Why Only Old Military Men?


In 1848, in Seneca Falls, New York, a group of several dozen white women, their husbands, and Frederick Douglass gathered to discuss the feminist “Declaration of Sentiments.” The meeting was led by Lucretia Mott and Elizabeth Cady Stanton, rights advocates who had met while barred from speaking at the World Anti-Slavery Convention in 1840. Of the twelve resolutions debated at the meeting, only one was not approved unanimously: the demand for women’s suffrage.

This demand became law only in 1920, with the passage of the Nineteenth Amendment — thanks in no small part to the lifelong efforts of Stanton’s protégé, Susan B. Anthony. At her trial in 1873, charged with voting while female, Anthony declared: “it is a downright mockery to talk to women of their enjoyment of the blessings of liberty while they are denied the use of the only means of securing them provided by this democratic -republican government — the ballot.”


What Martin Luther King, Jr. was to civil disobedience, James Baldwin was to American letters. Black and gay in times of taboo and turmoil, Baldwin wrote novels, plays, and essays with unwavering moral courage. One of his subjects was a Mr. Malcolm Little. When Little, a petty criminal, emerged from prison in 1952, he had become Malcolm X — a member of the Nation of Islam, scrubbed of the name slaveholders had forced on his ancestors. A formidable orator, he spoke trenchantly against King’s nonviolent civil-rights movement,

calling instead for the defence of African Americans’ rights “by any means necessary.” Having renounced the Nation and its racial separatism, Malcolm X was murdered in 1965 by Nation members. Out of his legacy grew the Black Power movement. On the podium at the 1968 Olympics, athletes Tommie Smith and John Carlos each raised a gloved fist during the playing of “The Star-Spangled Banner” in solidarity with the movement. The gesture endures as a symbol of protest.

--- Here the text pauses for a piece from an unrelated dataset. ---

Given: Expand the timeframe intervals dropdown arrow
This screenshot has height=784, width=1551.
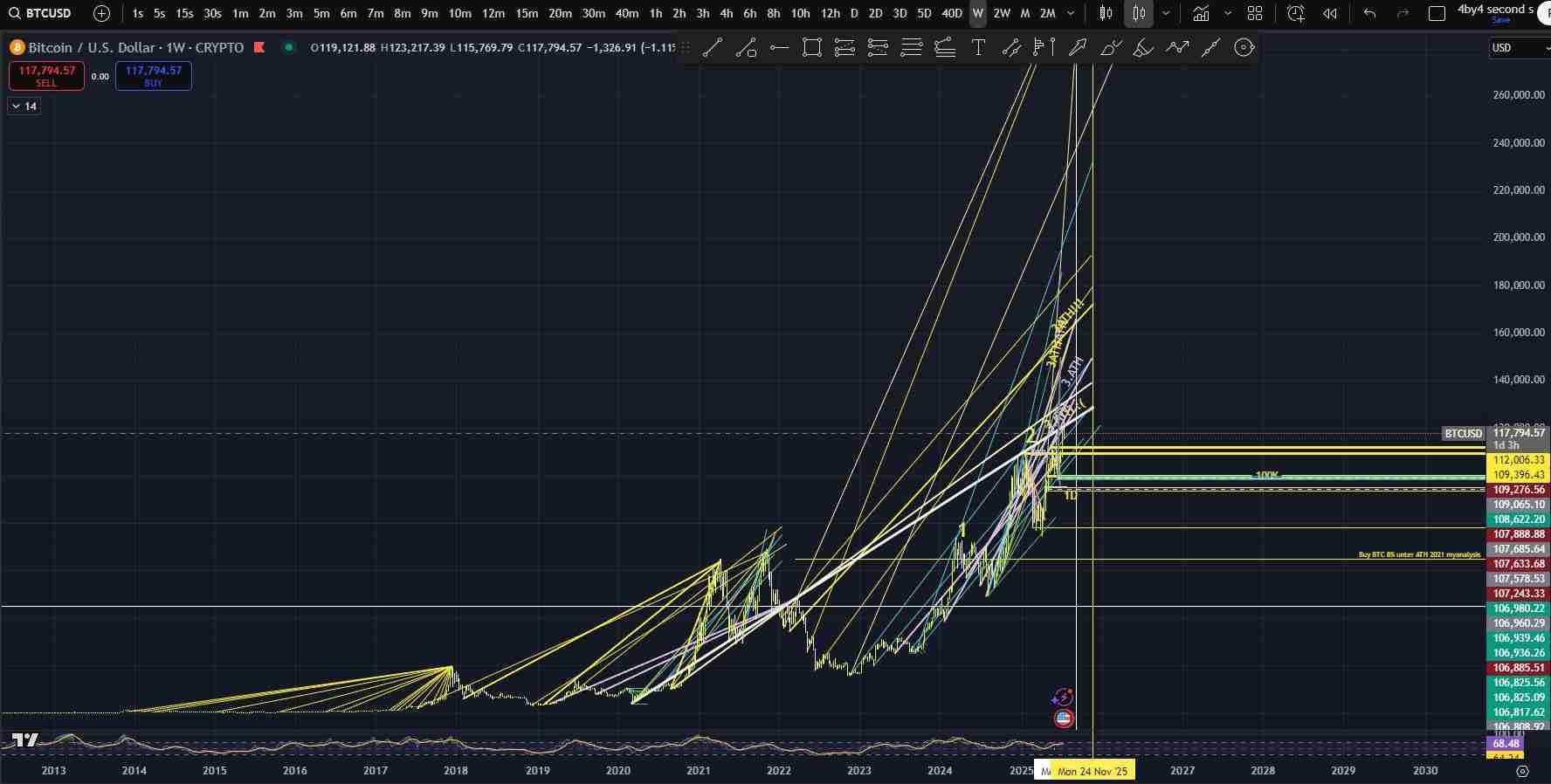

Before Julian Assange, Edward Snowden, or Chelsea Manning, there was Daniel Ellsberg. In 1971 Ellsberg, then a military analyst, leaked a top-secret 7,000-page report on the United States’ involvement in Vietnam. Known as the Pentagon Papers, the report undermined the line toed in public by presidents from Truman to Nixon. Ellsberg was indicted under the Espionage Act, though all charges against him were dismissed once damning evidence of government malfeasance came forth. He has expressed support for Assange, the founder of WikiLeaks, and Snowden, who in 2013 exposed the National Security Agency’s sweeping surveillance program. Though Ellsberg lives without fear of reprisal, Snowden and Assange do not. The former has been granted asylum in Russia, while the latter is currently an inmate of Belmarsh Prison, London. Both are wanted for leaking classified information.